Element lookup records
_ _ _ _

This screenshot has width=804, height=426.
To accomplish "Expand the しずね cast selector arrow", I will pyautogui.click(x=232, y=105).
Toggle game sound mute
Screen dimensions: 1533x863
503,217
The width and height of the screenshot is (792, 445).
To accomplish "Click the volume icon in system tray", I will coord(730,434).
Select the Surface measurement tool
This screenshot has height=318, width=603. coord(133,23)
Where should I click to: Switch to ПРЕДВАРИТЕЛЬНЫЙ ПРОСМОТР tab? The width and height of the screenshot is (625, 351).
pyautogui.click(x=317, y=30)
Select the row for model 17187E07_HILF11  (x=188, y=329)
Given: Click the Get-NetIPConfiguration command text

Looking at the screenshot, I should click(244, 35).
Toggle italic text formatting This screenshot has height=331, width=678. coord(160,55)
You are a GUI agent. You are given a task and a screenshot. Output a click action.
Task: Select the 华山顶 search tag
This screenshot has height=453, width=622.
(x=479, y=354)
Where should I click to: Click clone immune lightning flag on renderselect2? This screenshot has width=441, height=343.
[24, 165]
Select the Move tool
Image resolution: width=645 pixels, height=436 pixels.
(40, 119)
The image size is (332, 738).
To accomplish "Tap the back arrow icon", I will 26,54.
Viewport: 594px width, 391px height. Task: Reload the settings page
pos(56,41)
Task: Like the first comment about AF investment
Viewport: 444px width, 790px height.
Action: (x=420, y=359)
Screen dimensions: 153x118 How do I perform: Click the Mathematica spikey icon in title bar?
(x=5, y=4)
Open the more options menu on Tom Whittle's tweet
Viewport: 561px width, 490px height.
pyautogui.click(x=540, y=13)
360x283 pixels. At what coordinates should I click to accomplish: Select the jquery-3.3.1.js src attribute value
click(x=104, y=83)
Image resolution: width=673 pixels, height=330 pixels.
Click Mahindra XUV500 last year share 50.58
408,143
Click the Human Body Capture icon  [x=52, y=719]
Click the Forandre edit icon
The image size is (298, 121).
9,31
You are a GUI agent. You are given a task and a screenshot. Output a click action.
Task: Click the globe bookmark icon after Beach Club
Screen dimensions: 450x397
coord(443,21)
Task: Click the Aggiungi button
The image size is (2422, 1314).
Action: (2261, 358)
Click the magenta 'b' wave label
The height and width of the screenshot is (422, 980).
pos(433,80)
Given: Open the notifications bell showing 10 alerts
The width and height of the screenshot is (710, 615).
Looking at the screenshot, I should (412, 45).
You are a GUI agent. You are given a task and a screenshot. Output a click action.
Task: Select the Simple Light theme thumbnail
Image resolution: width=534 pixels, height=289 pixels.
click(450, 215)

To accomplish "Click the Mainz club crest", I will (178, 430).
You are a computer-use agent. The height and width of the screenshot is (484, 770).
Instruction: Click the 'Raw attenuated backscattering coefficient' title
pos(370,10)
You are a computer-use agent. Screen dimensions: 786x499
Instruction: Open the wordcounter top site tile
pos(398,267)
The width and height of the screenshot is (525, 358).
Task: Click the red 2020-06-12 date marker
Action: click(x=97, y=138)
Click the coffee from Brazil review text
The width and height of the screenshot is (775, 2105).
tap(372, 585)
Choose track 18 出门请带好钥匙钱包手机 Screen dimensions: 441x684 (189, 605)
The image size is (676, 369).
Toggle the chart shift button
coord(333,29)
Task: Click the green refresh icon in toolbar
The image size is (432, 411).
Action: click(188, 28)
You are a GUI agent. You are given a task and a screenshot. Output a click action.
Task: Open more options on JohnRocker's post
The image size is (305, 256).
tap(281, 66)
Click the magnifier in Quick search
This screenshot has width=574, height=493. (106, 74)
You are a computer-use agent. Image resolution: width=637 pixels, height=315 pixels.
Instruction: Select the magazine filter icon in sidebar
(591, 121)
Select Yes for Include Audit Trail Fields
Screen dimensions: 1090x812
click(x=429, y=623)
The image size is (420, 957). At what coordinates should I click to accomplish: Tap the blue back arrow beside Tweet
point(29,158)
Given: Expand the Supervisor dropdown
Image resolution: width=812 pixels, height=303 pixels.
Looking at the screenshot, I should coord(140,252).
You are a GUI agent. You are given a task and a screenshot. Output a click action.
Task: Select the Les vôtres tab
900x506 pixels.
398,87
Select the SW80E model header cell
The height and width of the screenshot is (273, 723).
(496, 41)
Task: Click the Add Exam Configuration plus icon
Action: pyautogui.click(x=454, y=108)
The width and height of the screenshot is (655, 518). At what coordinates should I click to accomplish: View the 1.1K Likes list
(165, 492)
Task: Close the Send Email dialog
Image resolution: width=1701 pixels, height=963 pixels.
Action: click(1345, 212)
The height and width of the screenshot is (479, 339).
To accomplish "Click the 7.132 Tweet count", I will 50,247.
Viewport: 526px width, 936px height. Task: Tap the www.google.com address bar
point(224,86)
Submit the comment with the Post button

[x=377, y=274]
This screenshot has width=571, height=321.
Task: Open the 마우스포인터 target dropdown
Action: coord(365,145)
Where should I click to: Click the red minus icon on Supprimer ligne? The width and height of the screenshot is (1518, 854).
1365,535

_ _ _ _

Your objective: Copy every row above word for word, keeping the same order.

Correct answer:
This screenshot has width=804, height=426.
To accomplish "Expand the しずね cast selector arrow", I will pyautogui.click(x=232, y=105).
Toggle game sound mute
Screen dimensions: 1533x863
503,217
The width and height of the screenshot is (792, 445).
To accomplish "Click the volume icon in system tray", I will coord(730,434).
Select the Surface measurement tool
This screenshot has height=318, width=603. coord(133,23)
Where should I click to: Switch to ПРЕДВАРИТЕЛЬНЫЙ ПРОСМОТР tab? The width and height of the screenshot is (625, 351).
pyautogui.click(x=317, y=30)
Select the row for model 17187E07_HILF11  (x=188, y=329)
Given: Click the Get-NetIPConfiguration command text

Looking at the screenshot, I should click(244, 35).
Toggle italic text formatting This screenshot has height=331, width=678. coord(160,55)
You are a GUI agent. You are given a task and a screenshot. Output a click action.
Task: Select the 华山顶 search tag
This screenshot has height=453, width=622.
(x=479, y=354)
Where should I click to: Click clone immune lightning flag on renderselect2? This screenshot has width=441, height=343.
[24, 165]
Select the Move tool
Image resolution: width=645 pixels, height=436 pixels.
(40, 119)
The image size is (332, 738).
To accomplish "Tap the back arrow icon", I will 26,54.
Viewport: 594px width, 391px height. Task: Reload the settings page
pos(56,41)
Task: Like the first comment about AF investment
Viewport: 444px width, 790px height.
Action: (x=420, y=359)
Screen dimensions: 153x118 How do I perform: Click the Mathematica spikey icon in title bar?
(x=5, y=4)
Open the more options menu on Tom Whittle's tweet
Viewport: 561px width, 490px height.
pyautogui.click(x=540, y=13)
360x283 pixels. At what coordinates should I click to accomplish: Select the jquery-3.3.1.js src attribute value
click(x=104, y=83)
Image resolution: width=673 pixels, height=330 pixels.
Click Mahindra XUV500 last year share 50.58
408,143
Click the Human Body Capture icon  [x=52, y=719]
Click the Forandre edit icon
The image size is (298, 121).
9,31
You are a GUI agent. You are given a task and a screenshot. Output a click action.
Task: Click the globe bookmark icon after Beach Club
Screen dimensions: 450x397
coord(443,21)
Task: Click the Aggiungi button
The image size is (2422, 1314).
Action: (2261, 358)
Click the magenta 'b' wave label
The height and width of the screenshot is (422, 980).
pos(433,80)
Given: Open the notifications bell showing 10 alerts
The width and height of the screenshot is (710, 615).
Looking at the screenshot, I should (412, 45).
You are a GUI agent. You are given a task and a screenshot. Output a click action.
Task: Select the Simple Light theme thumbnail
Image resolution: width=534 pixels, height=289 pixels.
click(450, 215)

To accomplish "Click the Mainz club crest", I will (178, 430).
You are a computer-use agent. The height and width of the screenshot is (484, 770).
Instruction: Click the 'Raw attenuated backscattering coefficient' title
pos(370,10)
You are a computer-use agent. Screen dimensions: 786x499
Instruction: Open the wordcounter top site tile
pos(398,267)
The width and height of the screenshot is (525, 358).
Task: Click the red 2020-06-12 date marker
Action: click(x=97, y=138)
Click the coffee from Brazil review text
The width and height of the screenshot is (775, 2105).
tap(372, 585)
Choose track 18 出门请带好钥匙钱包手机 Screen dimensions: 441x684 (189, 605)
The image size is (676, 369).
Toggle the chart shift button
coord(333,29)
Task: Click the green refresh icon in toolbar
The image size is (432, 411).
Action: click(188, 28)
You are a GUI agent. You are given a task and a screenshot. Output a click action.
Task: Open more options on JohnRocker's post
The image size is (305, 256).
tap(281, 66)
Click the magnifier in Quick search
This screenshot has width=574, height=493. (106, 74)
You are a computer-use agent. Image resolution: width=637 pixels, height=315 pixels.
Instruction: Select the magazine filter icon in sidebar
(591, 121)
Select Yes for Include Audit Trail Fields
Screen dimensions: 1090x812
click(x=429, y=623)
The image size is (420, 957). At what coordinates should I click to accomplish: Tap the blue back arrow beside Tweet
point(29,158)
Given: Expand the Supervisor dropdown
Image resolution: width=812 pixels, height=303 pixels.
Looking at the screenshot, I should coord(140,252).
You are a GUI agent. You are given a task and a screenshot. Output a click action.
Task: Select the Les vôtres tab
900x506 pixels.
398,87
Select the SW80E model header cell
The height and width of the screenshot is (273, 723).
(496, 41)
Task: Click the Add Exam Configuration plus icon
Action: pyautogui.click(x=454, y=108)
The width and height of the screenshot is (655, 518). At what coordinates should I click to accomplish: View the 1.1K Likes list
(165, 492)
Task: Close the Send Email dialog
Image resolution: width=1701 pixels, height=963 pixels.
Action: click(1345, 212)
The height and width of the screenshot is (479, 339).
To accomplish "Click the 7.132 Tweet count", I will 50,247.
Viewport: 526px width, 936px height. Task: Tap the www.google.com address bar
point(224,86)
Submit the comment with the Post button

[x=377, y=274]
This screenshot has width=571, height=321.
Task: Open the 마우스포인터 target dropdown
Action: coord(365,145)
Where should I click to: Click the red minus icon on Supprimer ligne? The width and height of the screenshot is (1518, 854).
1365,535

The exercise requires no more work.